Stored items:
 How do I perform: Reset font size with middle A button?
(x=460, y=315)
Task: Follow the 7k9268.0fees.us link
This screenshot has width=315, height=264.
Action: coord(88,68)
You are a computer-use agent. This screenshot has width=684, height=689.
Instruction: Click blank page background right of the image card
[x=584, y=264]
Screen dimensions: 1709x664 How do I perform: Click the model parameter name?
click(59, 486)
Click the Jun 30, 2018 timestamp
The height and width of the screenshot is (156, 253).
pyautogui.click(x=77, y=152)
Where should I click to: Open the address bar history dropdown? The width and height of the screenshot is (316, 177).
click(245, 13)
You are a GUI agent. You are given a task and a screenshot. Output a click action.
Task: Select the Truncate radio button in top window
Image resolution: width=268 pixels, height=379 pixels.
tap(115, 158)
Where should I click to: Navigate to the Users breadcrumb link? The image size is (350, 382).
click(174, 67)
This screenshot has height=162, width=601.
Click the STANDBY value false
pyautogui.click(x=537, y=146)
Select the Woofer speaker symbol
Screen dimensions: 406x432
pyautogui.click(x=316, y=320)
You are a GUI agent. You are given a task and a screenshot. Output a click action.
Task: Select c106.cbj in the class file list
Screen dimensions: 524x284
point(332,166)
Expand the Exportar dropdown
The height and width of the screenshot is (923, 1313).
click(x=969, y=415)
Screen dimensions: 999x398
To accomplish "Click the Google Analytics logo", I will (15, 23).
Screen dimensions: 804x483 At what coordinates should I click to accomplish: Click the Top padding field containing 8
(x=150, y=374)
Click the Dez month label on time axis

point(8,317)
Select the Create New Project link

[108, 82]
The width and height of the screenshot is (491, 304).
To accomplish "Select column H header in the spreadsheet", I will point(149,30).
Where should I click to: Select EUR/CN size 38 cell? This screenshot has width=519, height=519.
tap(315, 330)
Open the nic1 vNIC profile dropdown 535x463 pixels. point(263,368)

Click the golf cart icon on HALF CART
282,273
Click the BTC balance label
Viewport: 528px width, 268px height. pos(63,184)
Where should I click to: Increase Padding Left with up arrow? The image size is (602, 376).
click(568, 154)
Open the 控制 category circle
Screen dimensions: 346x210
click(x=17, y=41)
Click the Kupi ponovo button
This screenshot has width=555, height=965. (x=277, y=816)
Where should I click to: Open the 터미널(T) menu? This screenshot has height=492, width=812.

Task goal: With nothing added or left out, print the data again.

Exercise output:
 How do I perform: Reset font size with middle A button?
(x=460, y=315)
Task: Follow the 7k9268.0fees.us link
This screenshot has width=315, height=264.
Action: coord(88,68)
You are a computer-use agent. This screenshot has width=684, height=689.
Instruction: Click blank page background right of the image card
[x=584, y=264]
Screen dimensions: 1709x664 How do I perform: Click the model parameter name?
click(59, 486)
Click the Jun 30, 2018 timestamp
The height and width of the screenshot is (156, 253).
pyautogui.click(x=77, y=152)
Where should I click to: Open the address bar history dropdown? The width and height of the screenshot is (316, 177).
click(245, 13)
You are a GUI agent. You are given a task and a screenshot. Output a click action.
Task: Select the Truncate radio button in top window
Image resolution: width=268 pixels, height=379 pixels.
tap(115, 158)
Where should I click to: Navigate to the Users breadcrumb link? The image size is (350, 382).
click(174, 67)
This screenshot has height=162, width=601.
Click the STANDBY value false
pyautogui.click(x=537, y=146)
Select the Woofer speaker symbol
Screen dimensions: 406x432
pyautogui.click(x=316, y=320)
You are a GUI agent. You are given a task and a screenshot. Output a click action.
Task: Select c106.cbj in the class file list
Screen dimensions: 524x284
point(332,166)
Expand the Exportar dropdown
The height and width of the screenshot is (923, 1313).
click(x=969, y=415)
Screen dimensions: 999x398
To accomplish "Click the Google Analytics logo", I will (15, 23).
Screen dimensions: 804x483 At what coordinates should I click to accomplish: Click the Top padding field containing 8
(x=150, y=374)
Click the Dez month label on time axis

point(8,317)
Select the Create New Project link

[108, 82]
The width and height of the screenshot is (491, 304).
To accomplish "Select column H header in the spreadsheet", I will point(149,30).
Where should I click to: Select EUR/CN size 38 cell? This screenshot has width=519, height=519.
tap(315, 330)
Open the nic1 vNIC profile dropdown 535x463 pixels. point(263,368)

Click the golf cart icon on HALF CART
282,273
Click the BTC balance label
Viewport: 528px width, 268px height. pos(63,184)
Where should I click to: Increase Padding Left with up arrow? The image size is (602, 376).
click(568, 154)
Open the 控制 category circle
Screen dimensions: 346x210
click(x=17, y=41)
Click the Kupi ponovo button
This screenshot has width=555, height=965. (x=277, y=816)
Where should I click to: Open the 터미널(T) menu? This screenshot has height=492, width=812.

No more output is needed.